DIRECTIONS FOR THIS TASK:
Reproduce the lines from the line with "Click the green" up to and including the line with "pyautogui.click(x=931, y=655)", switching "toolbar" to "menu bar" and leaving everything else unchanged. Omit the pictures from your answer.

---------- EXERCISE DATA ----------

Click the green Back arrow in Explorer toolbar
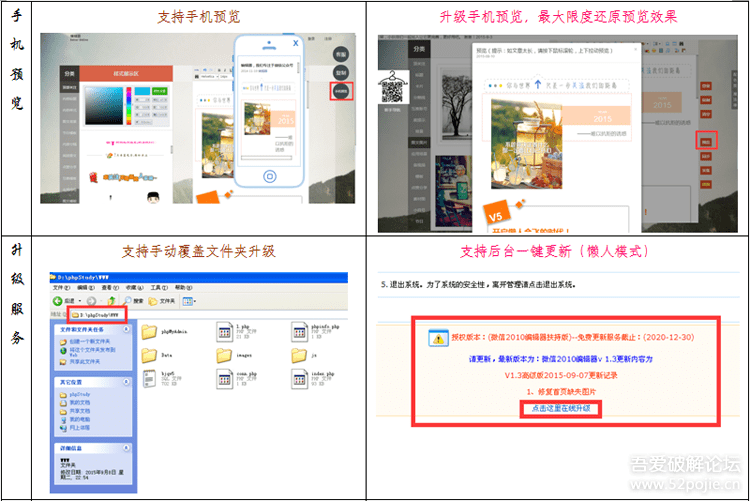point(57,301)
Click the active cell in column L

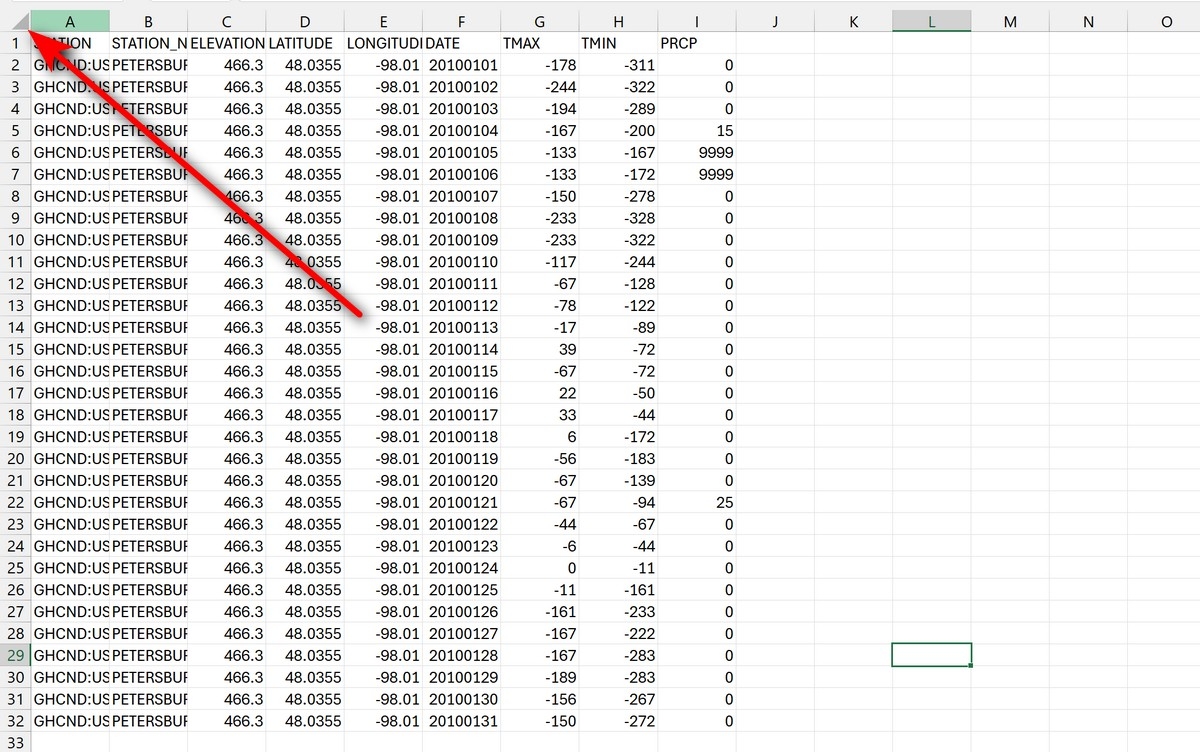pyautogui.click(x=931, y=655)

----------
---------- EXERCISE DATA ----------

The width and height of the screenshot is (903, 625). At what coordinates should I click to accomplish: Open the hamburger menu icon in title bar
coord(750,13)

----------
---------- EXERCISE DATA ----------

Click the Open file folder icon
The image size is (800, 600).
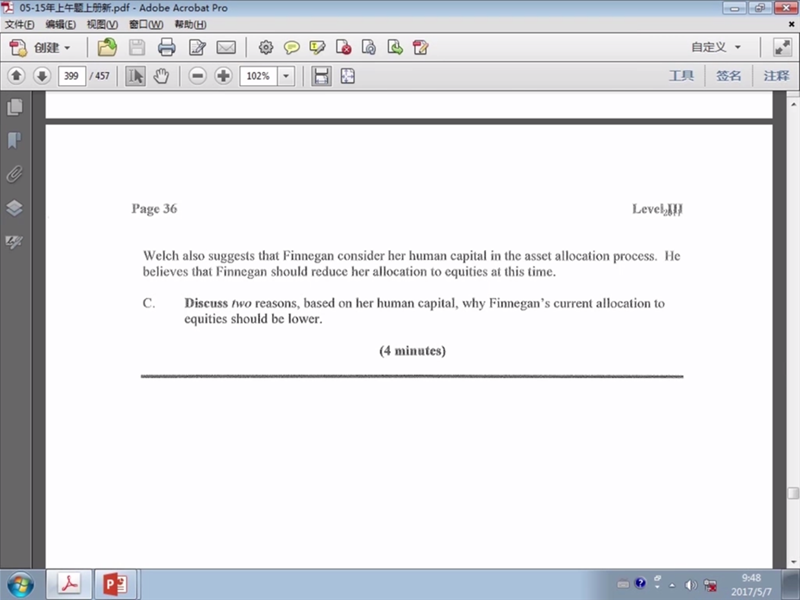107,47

----------

TASK ANSWER:
Click the green Back arrow in Explorer menu bar
point(57,301)
Click the active cell in column L

pyautogui.click(x=931, y=655)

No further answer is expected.